Rewrite these lines as a numbered list, leaving out any blank lines.

(Records)
◇ ◇ ◇
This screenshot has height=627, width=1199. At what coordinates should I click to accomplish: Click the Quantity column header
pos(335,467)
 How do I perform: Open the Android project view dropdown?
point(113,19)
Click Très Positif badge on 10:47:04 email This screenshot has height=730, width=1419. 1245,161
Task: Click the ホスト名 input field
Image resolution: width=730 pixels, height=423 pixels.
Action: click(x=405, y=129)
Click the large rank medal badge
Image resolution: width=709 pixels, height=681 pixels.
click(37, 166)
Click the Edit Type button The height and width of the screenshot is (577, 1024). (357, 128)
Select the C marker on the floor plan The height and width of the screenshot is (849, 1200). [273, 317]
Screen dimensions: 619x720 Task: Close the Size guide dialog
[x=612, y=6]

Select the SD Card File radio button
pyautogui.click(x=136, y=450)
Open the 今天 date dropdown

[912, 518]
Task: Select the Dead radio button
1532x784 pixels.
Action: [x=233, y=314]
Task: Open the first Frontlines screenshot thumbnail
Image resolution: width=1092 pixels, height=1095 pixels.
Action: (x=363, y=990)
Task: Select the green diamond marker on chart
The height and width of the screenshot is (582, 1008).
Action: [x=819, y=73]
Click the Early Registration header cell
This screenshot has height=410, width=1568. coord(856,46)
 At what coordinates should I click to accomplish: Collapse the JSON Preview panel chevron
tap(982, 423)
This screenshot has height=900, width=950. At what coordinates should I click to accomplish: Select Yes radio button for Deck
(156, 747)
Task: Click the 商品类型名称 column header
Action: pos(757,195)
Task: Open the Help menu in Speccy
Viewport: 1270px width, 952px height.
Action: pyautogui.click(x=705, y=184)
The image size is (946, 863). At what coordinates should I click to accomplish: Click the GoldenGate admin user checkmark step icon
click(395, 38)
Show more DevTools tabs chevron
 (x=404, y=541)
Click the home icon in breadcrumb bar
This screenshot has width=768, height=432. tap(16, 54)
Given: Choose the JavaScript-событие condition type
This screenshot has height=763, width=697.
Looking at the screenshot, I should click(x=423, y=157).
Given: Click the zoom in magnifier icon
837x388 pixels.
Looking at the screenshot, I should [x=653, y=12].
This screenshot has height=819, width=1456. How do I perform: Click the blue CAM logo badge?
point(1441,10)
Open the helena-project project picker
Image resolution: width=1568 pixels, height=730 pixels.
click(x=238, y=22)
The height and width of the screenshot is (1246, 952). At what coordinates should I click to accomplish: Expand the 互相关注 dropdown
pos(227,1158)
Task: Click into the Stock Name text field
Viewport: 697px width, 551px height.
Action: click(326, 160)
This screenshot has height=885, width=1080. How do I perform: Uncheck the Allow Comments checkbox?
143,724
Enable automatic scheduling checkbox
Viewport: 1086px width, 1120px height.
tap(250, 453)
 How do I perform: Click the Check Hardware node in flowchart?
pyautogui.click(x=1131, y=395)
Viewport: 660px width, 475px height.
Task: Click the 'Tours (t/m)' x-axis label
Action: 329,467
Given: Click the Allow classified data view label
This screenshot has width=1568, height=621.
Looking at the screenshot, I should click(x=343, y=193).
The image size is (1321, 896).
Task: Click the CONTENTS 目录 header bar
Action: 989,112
◇ ◇ ◇
- Answer in full
1. This screenshot has height=627, width=1199. At what coordinates should I click to accomplish: Click the Quantity column header
2. pos(335,467)
3.  How do I perform: Open the Android project view dropdown?
4. point(113,19)
5. Click Très Positif badge on 10:47:04 email This screenshot has height=730, width=1419. 1245,161
6. Task: Click the ホスト名 input field
7. Image resolution: width=730 pixels, height=423 pixels.
8. Action: click(x=405, y=129)
9. Click the large rank medal badge
10. Image resolution: width=709 pixels, height=681 pixels.
11. click(37, 166)
12. Click the Edit Type button The height and width of the screenshot is (577, 1024). (357, 128)
13. Select the C marker on the floor plan The height and width of the screenshot is (849, 1200). [273, 317]
14. Screen dimensions: 619x720 Task: Close the Size guide dialog
15. [x=612, y=6]
16. Select the SD Card File radio button
17. pyautogui.click(x=136, y=450)
18. Open the 今天 date dropdown
19. [912, 518]
20. Task: Select the Dead radio button
21. 1532x784 pixels.
22. Action: [x=233, y=314]
23. Task: Open the first Frontlines screenshot thumbnail
24. Image resolution: width=1092 pixels, height=1095 pixels.
25. Action: (x=363, y=990)
26. Task: Select the green diamond marker on chart
27. The height and width of the screenshot is (582, 1008).
28. Action: [x=819, y=73]
29. Click the Early Registration header cell
30. This screenshot has height=410, width=1568. coord(856,46)
31.  At what coordinates should I click to accomplish: Collapse the JSON Preview panel chevron
32. tap(982, 423)
33. This screenshot has height=900, width=950. At what coordinates should I click to accomplish: Select Yes radio button for Deck
34. (156, 747)
35. Task: Click the 商品类型名称 column header
36. Action: pos(757,195)
37. Task: Open the Help menu in Speccy
38. Viewport: 1270px width, 952px height.
39. Action: pyautogui.click(x=705, y=184)
40. The image size is (946, 863). At what coordinates should I click to accomplish: Click the GoldenGate admin user checkmark step icon
41. click(395, 38)
42. Show more DevTools tabs chevron
43.  (x=404, y=541)
44. Click the home icon in breadcrumb bar
45. This screenshot has width=768, height=432. tap(16, 54)
46. Given: Choose the JavaScript-событие condition type
47. This screenshot has height=763, width=697.
48. Looking at the screenshot, I should click(x=423, y=157).
49. Given: Click the zoom in magnifier icon
50. 837x388 pixels.
51. Looking at the screenshot, I should [x=653, y=12].
52. This screenshot has height=819, width=1456. How do I perform: Click the blue CAM logo badge?
53. point(1441,10)
54. Open the helena-project project picker
55. Image resolution: width=1568 pixels, height=730 pixels.
56. click(x=238, y=22)
57. The height and width of the screenshot is (1246, 952). At what coordinates should I click to accomplish: Expand the 互相关注 dropdown
58. pos(227,1158)
59. Task: Click into the Stock Name text field
60. Viewport: 697px width, 551px height.
61. Action: click(326, 160)
62. This screenshot has height=885, width=1080. How do I perform: Uncheck the Allow Comments checkbox?
63. 143,724
64. Enable automatic scheduling checkbox
65. Viewport: 1086px width, 1120px height.
66. tap(250, 453)
67.  How do I perform: Click the Check Hardware node in flowchart?
68. pyautogui.click(x=1131, y=395)
69. Viewport: 660px width, 475px height.
70. Task: Click the 'Tours (t/m)' x-axis label
71. Action: 329,467
72. Given: Click the Allow classified data view label
73. This screenshot has width=1568, height=621.
74. Looking at the screenshot, I should click(x=343, y=193).
75. The image size is (1321, 896).
76. Task: Click the CONTENTS 目录 header bar
77. Action: 989,112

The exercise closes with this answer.